Un uomo solo al comando. Basta un rapido sguardo alla
copertina del disco, per rendersi conto che Steve Hill è quello che
generalmente chiamiamo un one man band. Solo che il songwriter canadese lo
è a tutti gli effetti: non solo suona quattro strumenti, chitarra, armonica,
batteria e basso, e canta, con voce ruvida e graffiante, ma fa tutto in
contemporanea. Roba che, per un comune mortale, ci sarebbe da
perdere la testa. Invece, Steve va via come un treno, dimostrando ottime
doti di chitarrista, gran senso per il ritmo e un timbro di voce di quelli
difficili da dimenticare. Insomma, per farvi un'idea, possiamo dire di essere
di fronte a una versione onanista dei Black Keys (prima maniera) o dei Royal
Blood (ma con accenti meno hard).
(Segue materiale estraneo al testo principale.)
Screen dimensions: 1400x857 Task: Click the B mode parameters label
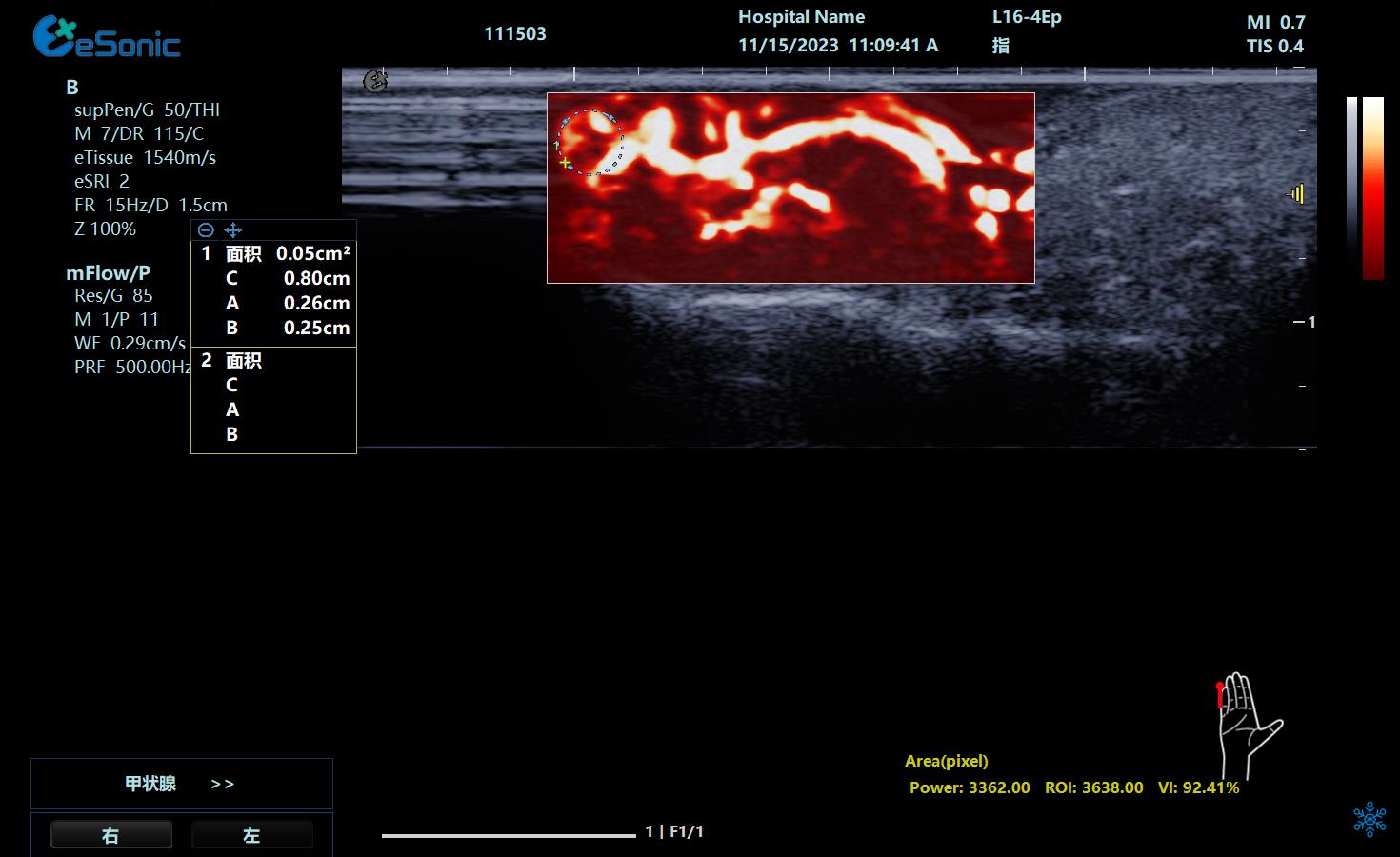click(x=72, y=88)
Giunto al nono full lenght, il terzo
della serie Solo Recordings, Hill imbastisce una scaletta di tutto rispetto
che, se di primo acchito potrebbe sembrare un filo monocorde,
soprattutto nelle canzoni ad alto tasso di elettricità, risulta, invece, dopo
qualche ascolto, assai varia, grazie all'alternarsi equilibrato tra
brani acustici e altri più ruvidi, e a una scrittura che, soprattutto nelle
ballate, riesce a essere estremamente ficcante.
Vol. 3 si
presenta, comunque, come un disco primitivo, senza troppi fronzoli,
suonato con energia e semplicità, caratterizzato da canzoni arcigne, che
stanno in bilico fra rock e blues (in alcuni casi, molto vicino alle
radici) e da altre decisamente più rilassate e sognanti, che guardano al
folk e al country. Si inizia con tanta grinta, passando dal boogie
frenetico di Damned, all'hard rock blues di Dangerous, fino al tributo a
Muddy Waters con l'ottima rilettura in medley di Still A Fool And A Rolling
Stone; e si prosegue con il folk molto british (echi di Jethro Tull) di Slowly
Sleeping Again, uno dei brani migliori del disco, che fa scemare la
tensione in un piacevolissimo quadretto agreste. Poi, si alternano altri
momenti graffianti, come Rhythm All Over, caratterizzata da una suntuosa
chitarra slide, ballate folk (Trouble Times), divertiti country rock (Emily) e
riff assassini a profusione (il poderoso finale di Walking Grave). Il
tutto per cinquanta minuti di ottima musica, in cui Hill, nonostante
l'approccio scarno e sanguigno, mette in evidenza anche notevoli virtuosismi
tecnici e una fenomenale coordinazione fisica.